Más tarde, Kang Zhe recordaría que, efectivamente, aquel día llovió en Shenzhen. Que, tras esperar un rato, salió a fumar un cigarrillo. Que Sangji había comprado uno de esos teléfonos baratos en la estación. Y, sobre todo, recordaría –con un arrepentimiento que lo perseguiría sin cesar, que lo ataría en los días venideros– el primer pensamiento que cruzó por su mente al reencontrarse con su amigo de la infancia después de tanto tiempo.

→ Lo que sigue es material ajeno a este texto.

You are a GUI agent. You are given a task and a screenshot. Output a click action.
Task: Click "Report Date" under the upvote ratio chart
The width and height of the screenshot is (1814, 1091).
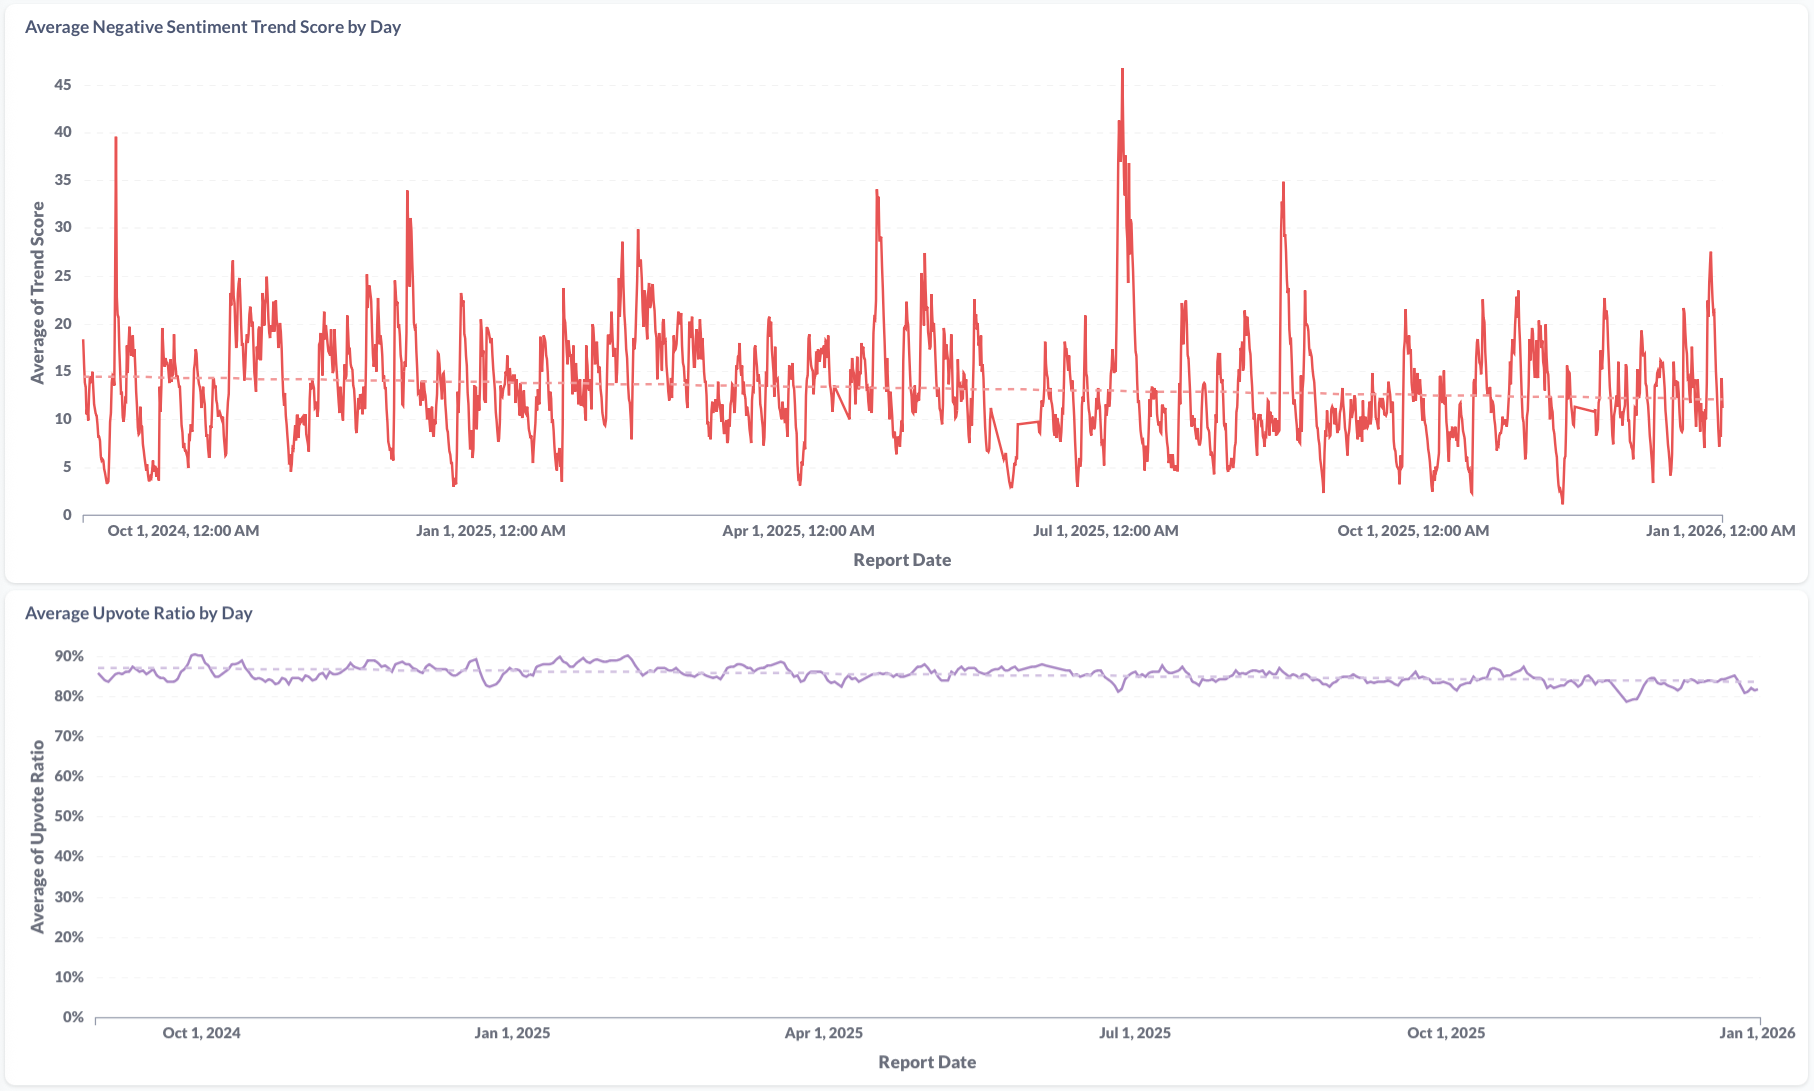pyautogui.click(x=926, y=1062)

Tres años atrás, bajo una lluvia torrencial y densa, Kang Zhe despertó recuerdos que había ignorado a propósito. Vio unos ojos tímidos pero llenos de fervor, tan familiares, y a la persona que los poseía corriendo hacia él. Entonces, con frialdad y sin rodeos, pensó: «Qué fastidio».
Nota de la autora:
Ligero spoiler a continuación:
¡Nada de personajes carne de cañón! ¡Nada de personajes carne de cañón! ¡Nada de personajes carne de cañón! Antes que nada, me aseguro de aclarar algunos puntos que podrían llegar a ser problemáticos para algunos.
El personaje de Sangji no fue metido a la fuerza; desde el principio estuvo pensado que habría alguien así. No tiene muchas escenas, su final no es bueno, pero tampoco es demasiado relevante: pronto desaparecerá.
Tuvo una gran influencia en Kang Zhe, pero no en lo sentimental. Incluso esa primera clase de influencia no proviene de su valor como individuo. A-Zhe es así: no hay muchas cosas que realmente puedan afectarlo.